The Los Angeles Express was a newspaper published in Los Angeles in the late 19th and early 20th centuries. Founded in 1871, the newspaper was acquired by William Randolph Hearst in 1931. It merged with the Los Angeles Herald and became an evening newspaper known as the Los Angeles Herald-Express.  A 1962 combination with Hearst's morning Los Angeles Examiner resulted in its final incarnation as the evening Los Angeles Herald-Examiner.

History
The Los Angeles Express was Los Angeles's oldest newspaper published under its original name until it combined with the Los Angeles Herald. It was established on March 27, 1871, by five printers, Jesse Yarnell, George Yarnell, George A. Tiffany, J.W. Payton, and Miguel Veredo.

A stock company was organized in March 1875, with J. J. Ayers and Joseph Lynch as directors and proprietors.

In 1876 William Halley was the publisher. In 1873 the editor was James J. Ayers, who resigned in October to run for Los Angeles justice of the peace, stating that it would be incompatible to do both jobs at the same time.

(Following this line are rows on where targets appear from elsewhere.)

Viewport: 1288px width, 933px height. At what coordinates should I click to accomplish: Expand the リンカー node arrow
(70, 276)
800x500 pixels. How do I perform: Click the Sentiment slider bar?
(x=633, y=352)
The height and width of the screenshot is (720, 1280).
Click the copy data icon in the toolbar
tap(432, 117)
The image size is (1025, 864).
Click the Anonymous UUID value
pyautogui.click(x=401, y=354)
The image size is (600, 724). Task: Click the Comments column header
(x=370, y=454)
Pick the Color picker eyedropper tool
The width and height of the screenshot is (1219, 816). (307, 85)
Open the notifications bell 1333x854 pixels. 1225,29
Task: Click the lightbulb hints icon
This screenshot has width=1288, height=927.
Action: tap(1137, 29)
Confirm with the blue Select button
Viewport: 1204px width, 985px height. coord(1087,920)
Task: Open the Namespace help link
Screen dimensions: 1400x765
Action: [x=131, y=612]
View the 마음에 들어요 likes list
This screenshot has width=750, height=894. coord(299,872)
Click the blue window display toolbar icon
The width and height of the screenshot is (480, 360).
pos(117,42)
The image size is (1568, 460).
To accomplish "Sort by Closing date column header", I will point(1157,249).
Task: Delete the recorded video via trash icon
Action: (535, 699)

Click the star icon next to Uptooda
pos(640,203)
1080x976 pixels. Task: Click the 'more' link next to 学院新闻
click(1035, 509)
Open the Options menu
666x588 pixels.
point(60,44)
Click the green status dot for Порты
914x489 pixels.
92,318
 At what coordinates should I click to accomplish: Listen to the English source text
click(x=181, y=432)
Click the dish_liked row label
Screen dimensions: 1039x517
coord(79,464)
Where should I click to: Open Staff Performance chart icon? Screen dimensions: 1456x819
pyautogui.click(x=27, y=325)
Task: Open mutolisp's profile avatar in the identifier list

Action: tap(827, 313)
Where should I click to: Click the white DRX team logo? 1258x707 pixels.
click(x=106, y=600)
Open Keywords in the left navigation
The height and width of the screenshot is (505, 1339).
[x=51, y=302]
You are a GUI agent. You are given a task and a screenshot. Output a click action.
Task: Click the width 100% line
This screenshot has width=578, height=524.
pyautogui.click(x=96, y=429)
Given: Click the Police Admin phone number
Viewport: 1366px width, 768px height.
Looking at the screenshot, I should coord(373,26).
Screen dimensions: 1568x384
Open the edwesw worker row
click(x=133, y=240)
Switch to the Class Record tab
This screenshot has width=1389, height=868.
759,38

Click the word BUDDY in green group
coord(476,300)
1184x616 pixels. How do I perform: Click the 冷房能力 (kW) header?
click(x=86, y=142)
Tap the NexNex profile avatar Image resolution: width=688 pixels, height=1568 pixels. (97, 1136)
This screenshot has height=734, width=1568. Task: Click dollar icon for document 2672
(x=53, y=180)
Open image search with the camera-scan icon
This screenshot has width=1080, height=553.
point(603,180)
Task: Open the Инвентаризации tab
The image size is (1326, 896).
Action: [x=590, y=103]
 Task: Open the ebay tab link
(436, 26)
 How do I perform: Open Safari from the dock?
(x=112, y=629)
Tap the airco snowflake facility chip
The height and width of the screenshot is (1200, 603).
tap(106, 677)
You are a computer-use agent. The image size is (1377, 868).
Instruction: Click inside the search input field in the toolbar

In 1879 Ayers was owner and editor.
In 1882, Ayers severed his connection with the newspaper and was appointed state printer. He was back as "proprietor" again until February 1896 or shortly before.

The "name, goodwill and business" of the Los Angeles Evening Express was sold in 1884 by Ayers and Lynch to H.Z. Osborne and E.R. Cleveland, owners of the evening Republican. "The consideration is understood to be $7,500." The resulting newspaper was the Evening Express and Republican, published daily except Sunday, with the subscription rate of 15 cents a week.

H.Z. Osborne came to Los Angeles from Bodie, Mono County, in May 1884 and bought the Republican, an evening newspaper that had been started by the Herald. In August he bought the Express and combined the two into one paper, running it along with E.R. Cleveland.

In 1886 a stock company was formed, led by Osborne, as editor, Cleveland and John M. Davies. Later, C.C. Allen purchased an interest.

In 1889, Osborne was identified as "chief owner" of the Express.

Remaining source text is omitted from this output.